水素ステーション設置のためのガイドライン

 FCCJは先述したのFCVと水素ステーションの普及シナリオは発表しているが、水素ステーションの建設推進に向けた標準仕様などのガイドラインは取りまとめていない。その理由として、国の推進施策が民間事業を支援する形態となっているため、個社がそれぞれビジネス戦略に沿って普及を推進していること、水素ステーションに関連する技術も開発途上であり、こうした技術開発も各メーカーの事業ベースで推進されていることが挙げられる。

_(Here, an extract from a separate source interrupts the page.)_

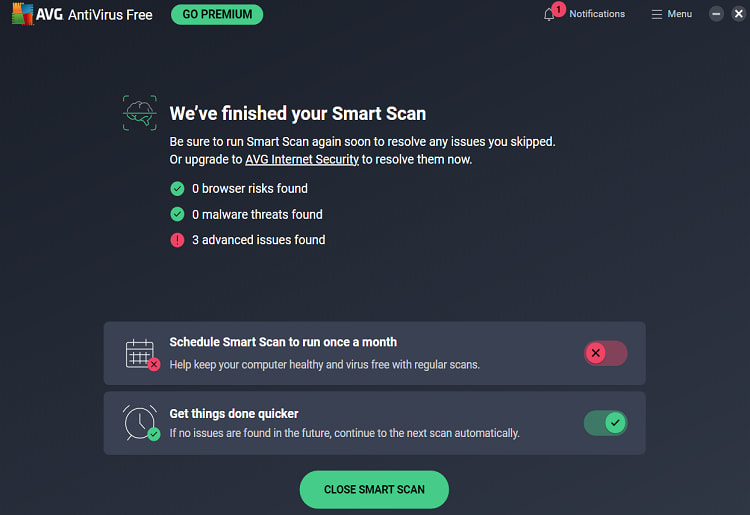Click the GO PREMIUM button
Screen dimensions: 750x515
tap(217, 14)
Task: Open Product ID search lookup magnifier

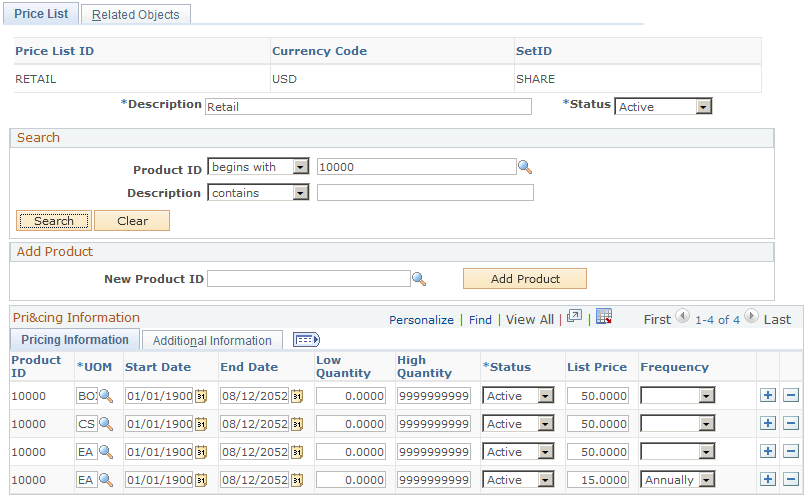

 ただし、水素ステーションの仕様については、国の補助金支援事業の中で規模や構成といった大枠のガイドラインが規定されており、今後の技術展開、コストダウンなどの取り組みに向けて一定の方向性は示されている。一方、FCCJでは水素ステーションにおける水素充填を適切に実施するため、設備、水素品質、計量方法などの運営管理に関する自主ガイドラインを制定しており、FCVユーザーが安心して利用できる水素供給の仕組みの確立を推進している。

規制緩和への取り組みも推進

 水素ステーションに関しては、高圧ガス保安法をはじめ、多くの規制が設けられている。FCCJでは、FCVの普及に向けた水素ステーションの建設や整備の促進と迅速化、低コスト化などに向けて、規制の見直しに関する課題を抽出し、関係事業者の意見を集約して政府に規制見直しの推進を要望している。高圧ガスの安全に関する事項については、さまざまな試験結果のデータ収集や、研究による事象の解明が必要な課題も多く、これらについては新エネルギー・産業技術総合開発機構(NEDO)に対して技術開発に関する要望や、国への支援提案なども進めている。